TEL AVIV – En el inicio del nuevo año judío a fines del mes pasado, Israel sufría su segundo confinamiento a nivel nacional después de que las tasas per cápita de contagio y muertes por la COVID-19 alcanzaran uno de los niveles más altos del mundo. ¿Cómo pudo fracasar de manera tan espectacular a la hora de contener la pandemia un país con fronteras prácticamente cerradas, sofisticadas tecnologías y capacidades institucionales, un sistema de salud eficiente y de alta calidad, y una cultura de solidaridad en épocas de guerra?

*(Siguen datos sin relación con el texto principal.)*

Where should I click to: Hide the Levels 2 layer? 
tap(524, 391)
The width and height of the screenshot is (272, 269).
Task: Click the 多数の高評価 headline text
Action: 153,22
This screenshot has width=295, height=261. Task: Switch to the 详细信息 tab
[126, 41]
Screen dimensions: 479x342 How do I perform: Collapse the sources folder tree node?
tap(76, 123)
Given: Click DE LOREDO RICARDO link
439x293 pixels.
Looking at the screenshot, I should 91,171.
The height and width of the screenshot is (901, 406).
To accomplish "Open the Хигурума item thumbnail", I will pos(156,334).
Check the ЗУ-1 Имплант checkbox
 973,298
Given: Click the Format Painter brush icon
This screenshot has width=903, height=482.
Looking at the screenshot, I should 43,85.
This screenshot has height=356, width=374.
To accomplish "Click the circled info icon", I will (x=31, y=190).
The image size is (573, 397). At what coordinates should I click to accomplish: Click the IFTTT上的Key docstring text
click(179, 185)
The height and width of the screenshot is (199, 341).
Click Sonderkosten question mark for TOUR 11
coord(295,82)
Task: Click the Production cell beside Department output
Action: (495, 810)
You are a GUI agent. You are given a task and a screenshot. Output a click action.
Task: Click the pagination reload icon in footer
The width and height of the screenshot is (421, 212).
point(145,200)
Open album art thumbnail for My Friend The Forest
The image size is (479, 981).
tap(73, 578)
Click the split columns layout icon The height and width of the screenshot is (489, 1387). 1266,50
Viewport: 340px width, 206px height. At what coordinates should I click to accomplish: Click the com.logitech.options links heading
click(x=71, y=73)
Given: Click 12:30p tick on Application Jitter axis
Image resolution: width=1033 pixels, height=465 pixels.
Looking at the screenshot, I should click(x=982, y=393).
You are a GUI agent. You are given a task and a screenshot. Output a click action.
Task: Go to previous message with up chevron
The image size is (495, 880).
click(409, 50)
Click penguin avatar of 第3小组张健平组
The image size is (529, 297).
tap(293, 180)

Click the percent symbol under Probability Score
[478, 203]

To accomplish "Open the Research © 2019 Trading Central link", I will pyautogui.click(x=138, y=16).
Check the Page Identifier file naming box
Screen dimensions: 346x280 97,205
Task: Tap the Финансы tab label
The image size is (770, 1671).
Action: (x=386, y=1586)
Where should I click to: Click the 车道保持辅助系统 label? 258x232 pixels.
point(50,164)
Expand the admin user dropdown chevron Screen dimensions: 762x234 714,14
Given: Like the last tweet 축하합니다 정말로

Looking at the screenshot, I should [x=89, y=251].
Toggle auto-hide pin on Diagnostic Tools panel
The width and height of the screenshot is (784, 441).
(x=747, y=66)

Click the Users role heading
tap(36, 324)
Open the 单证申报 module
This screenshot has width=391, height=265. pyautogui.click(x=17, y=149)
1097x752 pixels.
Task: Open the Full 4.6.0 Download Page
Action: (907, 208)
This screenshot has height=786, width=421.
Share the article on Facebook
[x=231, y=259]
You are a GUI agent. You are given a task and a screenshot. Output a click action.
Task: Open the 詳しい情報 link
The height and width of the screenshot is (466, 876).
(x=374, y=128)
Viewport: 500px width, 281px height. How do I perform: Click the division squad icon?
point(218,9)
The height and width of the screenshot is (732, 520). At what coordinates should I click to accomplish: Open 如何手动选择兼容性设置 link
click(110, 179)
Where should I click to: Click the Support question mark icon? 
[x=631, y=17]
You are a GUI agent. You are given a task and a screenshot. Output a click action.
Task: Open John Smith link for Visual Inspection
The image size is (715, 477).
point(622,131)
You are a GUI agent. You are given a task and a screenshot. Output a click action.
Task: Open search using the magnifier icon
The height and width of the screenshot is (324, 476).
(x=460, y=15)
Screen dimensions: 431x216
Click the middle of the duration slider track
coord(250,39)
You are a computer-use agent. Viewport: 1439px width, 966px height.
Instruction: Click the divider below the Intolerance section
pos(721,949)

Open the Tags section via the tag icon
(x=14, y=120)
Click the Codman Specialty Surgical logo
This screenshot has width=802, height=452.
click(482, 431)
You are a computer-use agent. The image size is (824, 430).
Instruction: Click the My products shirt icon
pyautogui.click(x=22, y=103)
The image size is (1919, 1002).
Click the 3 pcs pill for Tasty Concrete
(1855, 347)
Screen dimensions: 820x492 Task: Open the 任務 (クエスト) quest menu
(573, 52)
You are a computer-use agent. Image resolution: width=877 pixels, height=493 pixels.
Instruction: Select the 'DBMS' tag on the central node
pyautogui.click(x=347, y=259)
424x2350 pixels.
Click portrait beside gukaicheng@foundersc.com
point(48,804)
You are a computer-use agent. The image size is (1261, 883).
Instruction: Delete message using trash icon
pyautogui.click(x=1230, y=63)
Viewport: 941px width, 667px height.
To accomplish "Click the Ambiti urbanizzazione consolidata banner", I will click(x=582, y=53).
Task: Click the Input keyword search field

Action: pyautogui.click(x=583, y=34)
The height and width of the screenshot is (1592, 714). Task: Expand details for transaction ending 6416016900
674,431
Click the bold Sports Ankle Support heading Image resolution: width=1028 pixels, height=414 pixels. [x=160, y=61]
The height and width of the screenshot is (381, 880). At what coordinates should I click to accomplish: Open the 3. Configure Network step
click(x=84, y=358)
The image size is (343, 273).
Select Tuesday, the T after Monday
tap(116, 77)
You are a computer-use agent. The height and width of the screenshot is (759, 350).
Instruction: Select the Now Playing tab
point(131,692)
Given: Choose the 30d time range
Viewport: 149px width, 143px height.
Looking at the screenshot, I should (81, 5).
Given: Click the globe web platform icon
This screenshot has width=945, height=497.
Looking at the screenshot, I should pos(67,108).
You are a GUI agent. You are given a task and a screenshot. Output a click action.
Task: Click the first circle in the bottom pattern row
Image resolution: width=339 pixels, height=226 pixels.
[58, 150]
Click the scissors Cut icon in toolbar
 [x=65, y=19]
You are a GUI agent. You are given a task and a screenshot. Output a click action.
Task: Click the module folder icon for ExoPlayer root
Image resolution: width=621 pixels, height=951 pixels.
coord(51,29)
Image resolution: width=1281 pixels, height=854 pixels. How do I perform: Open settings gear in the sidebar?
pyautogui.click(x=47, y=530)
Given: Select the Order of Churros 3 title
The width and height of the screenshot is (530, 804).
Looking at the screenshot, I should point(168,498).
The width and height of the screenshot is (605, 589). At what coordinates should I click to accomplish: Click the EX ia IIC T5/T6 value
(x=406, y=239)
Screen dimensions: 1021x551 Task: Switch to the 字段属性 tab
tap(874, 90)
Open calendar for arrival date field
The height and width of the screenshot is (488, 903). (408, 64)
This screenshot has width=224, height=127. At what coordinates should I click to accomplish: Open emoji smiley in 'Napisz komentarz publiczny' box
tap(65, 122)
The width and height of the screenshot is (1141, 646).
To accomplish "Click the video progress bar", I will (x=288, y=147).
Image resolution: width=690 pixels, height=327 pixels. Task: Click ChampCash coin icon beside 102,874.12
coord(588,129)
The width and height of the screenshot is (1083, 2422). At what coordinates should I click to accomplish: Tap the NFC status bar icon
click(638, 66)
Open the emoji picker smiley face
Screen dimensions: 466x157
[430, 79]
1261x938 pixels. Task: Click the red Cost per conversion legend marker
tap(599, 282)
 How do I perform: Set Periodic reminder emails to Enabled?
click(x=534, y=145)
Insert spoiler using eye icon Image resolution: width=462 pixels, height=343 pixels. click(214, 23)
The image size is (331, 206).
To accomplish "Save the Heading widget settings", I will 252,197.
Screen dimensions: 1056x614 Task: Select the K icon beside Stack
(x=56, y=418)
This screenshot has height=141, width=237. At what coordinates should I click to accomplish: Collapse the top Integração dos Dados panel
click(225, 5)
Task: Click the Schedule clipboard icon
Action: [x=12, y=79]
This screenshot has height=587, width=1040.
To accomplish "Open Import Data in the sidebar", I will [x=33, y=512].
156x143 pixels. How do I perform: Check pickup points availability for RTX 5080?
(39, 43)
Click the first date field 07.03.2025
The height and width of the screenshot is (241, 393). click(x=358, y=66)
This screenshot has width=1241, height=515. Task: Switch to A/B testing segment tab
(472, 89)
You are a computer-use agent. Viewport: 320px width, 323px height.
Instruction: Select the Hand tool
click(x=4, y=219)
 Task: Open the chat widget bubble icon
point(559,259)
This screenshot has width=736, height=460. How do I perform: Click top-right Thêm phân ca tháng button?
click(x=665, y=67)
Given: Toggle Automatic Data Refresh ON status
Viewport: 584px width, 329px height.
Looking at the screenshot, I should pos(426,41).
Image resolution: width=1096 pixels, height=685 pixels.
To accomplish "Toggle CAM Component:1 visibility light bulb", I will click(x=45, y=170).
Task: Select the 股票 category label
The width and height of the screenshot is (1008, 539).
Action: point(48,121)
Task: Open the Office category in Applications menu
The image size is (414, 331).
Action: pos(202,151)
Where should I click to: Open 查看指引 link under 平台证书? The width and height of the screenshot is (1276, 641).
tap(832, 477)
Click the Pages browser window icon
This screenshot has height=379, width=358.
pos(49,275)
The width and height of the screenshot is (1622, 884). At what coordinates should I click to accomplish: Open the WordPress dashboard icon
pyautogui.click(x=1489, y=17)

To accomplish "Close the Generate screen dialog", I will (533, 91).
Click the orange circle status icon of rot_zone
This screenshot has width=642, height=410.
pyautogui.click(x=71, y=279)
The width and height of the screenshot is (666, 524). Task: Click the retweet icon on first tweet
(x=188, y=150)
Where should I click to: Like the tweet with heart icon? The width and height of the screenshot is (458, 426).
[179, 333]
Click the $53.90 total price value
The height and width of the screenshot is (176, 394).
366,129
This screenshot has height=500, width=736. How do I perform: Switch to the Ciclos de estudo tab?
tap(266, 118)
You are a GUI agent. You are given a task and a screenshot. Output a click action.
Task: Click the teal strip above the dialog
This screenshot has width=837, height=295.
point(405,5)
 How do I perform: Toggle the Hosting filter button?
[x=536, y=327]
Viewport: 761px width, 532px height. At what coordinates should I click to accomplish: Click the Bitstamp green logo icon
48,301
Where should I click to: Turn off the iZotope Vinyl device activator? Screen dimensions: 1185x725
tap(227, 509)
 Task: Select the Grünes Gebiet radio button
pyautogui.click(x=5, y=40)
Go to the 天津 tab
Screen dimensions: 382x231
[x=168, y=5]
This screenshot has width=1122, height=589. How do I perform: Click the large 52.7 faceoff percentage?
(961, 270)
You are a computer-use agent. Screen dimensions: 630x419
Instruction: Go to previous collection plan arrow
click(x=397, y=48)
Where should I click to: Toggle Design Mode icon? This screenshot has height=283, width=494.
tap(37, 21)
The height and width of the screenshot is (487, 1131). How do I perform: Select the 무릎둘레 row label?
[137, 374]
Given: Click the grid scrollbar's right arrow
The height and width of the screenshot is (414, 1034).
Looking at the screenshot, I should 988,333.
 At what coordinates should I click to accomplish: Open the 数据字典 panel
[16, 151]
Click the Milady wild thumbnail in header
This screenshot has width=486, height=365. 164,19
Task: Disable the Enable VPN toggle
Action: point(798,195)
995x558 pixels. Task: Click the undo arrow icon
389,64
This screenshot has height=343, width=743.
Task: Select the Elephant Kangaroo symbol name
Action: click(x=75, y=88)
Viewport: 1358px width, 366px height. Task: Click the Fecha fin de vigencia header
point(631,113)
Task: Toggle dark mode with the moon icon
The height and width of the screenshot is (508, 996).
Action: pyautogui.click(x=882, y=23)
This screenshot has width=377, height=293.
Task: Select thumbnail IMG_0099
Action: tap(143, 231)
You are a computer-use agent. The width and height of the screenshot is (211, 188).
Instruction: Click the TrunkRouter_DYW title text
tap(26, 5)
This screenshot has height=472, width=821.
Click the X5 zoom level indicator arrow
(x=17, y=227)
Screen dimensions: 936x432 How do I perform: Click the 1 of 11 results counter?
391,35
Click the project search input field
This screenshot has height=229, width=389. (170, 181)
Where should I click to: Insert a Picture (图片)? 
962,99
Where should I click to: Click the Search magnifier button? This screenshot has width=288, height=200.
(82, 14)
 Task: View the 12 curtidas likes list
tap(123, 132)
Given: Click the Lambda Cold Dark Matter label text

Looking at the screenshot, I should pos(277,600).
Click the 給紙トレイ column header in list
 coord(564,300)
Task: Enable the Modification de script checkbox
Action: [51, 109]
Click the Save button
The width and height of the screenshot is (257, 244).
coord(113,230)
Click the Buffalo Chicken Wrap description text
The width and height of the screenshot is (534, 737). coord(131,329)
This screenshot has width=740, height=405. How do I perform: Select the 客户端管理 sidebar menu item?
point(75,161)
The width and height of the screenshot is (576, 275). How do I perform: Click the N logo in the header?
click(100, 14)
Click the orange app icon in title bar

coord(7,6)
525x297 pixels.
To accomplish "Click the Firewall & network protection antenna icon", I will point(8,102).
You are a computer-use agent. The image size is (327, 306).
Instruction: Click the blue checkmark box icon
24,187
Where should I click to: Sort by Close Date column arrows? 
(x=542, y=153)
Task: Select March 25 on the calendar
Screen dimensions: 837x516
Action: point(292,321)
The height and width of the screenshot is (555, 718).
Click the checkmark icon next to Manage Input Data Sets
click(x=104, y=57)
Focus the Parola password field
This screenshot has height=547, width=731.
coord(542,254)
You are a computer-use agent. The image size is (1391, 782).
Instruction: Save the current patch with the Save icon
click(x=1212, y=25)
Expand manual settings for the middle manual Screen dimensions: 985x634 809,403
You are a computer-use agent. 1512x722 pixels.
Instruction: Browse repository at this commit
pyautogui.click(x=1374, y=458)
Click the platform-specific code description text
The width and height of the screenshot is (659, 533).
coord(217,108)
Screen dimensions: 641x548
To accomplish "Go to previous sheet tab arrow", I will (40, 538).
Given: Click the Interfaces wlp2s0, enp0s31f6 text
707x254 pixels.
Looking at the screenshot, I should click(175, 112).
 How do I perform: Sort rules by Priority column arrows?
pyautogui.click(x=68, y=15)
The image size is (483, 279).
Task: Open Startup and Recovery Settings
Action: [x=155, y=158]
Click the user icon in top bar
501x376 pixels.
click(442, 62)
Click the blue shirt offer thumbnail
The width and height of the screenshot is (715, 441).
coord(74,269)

Aunque muchos años de economía neoliberal ciertamente incidieron sobre el sistema de bienestar del país, la respuesta no está allí. En parte, es el enfoque engañoso y displicente que adoptó Benjamín Netanyahu para gestionar la crisis —y, en términos más generales, para gobernar— lo que quedó expuesto; pero, en términos más fundamentales, el fracaso de Israel durante la pandemia refleja la sociedad profundamente fragmentada y el sistema político disfuncional que ha aprovechado Netanyahu durante su carrera.

El virus dejó expuesto a Israel como una federación polarizada cuyas diversas tribus priorizan sus intereses sectarios frente al bien común. La comunidad ultraortodoxa, por ejemplo, trató de ejercer su autonomía por sobre todas las cosas —y pagó el precio, con las mayores tasas de contagio de COVID-19 del país—. Aunque esta comunidad solo incluye cerca del 12 % de la población israelí, constituye casi la mitad de las personas contagiadas de más de 65 y menos de 18 años de edad. Hasta hace poco, la comunidad árabe israelí —el 21% de la población— la seguía de cerca.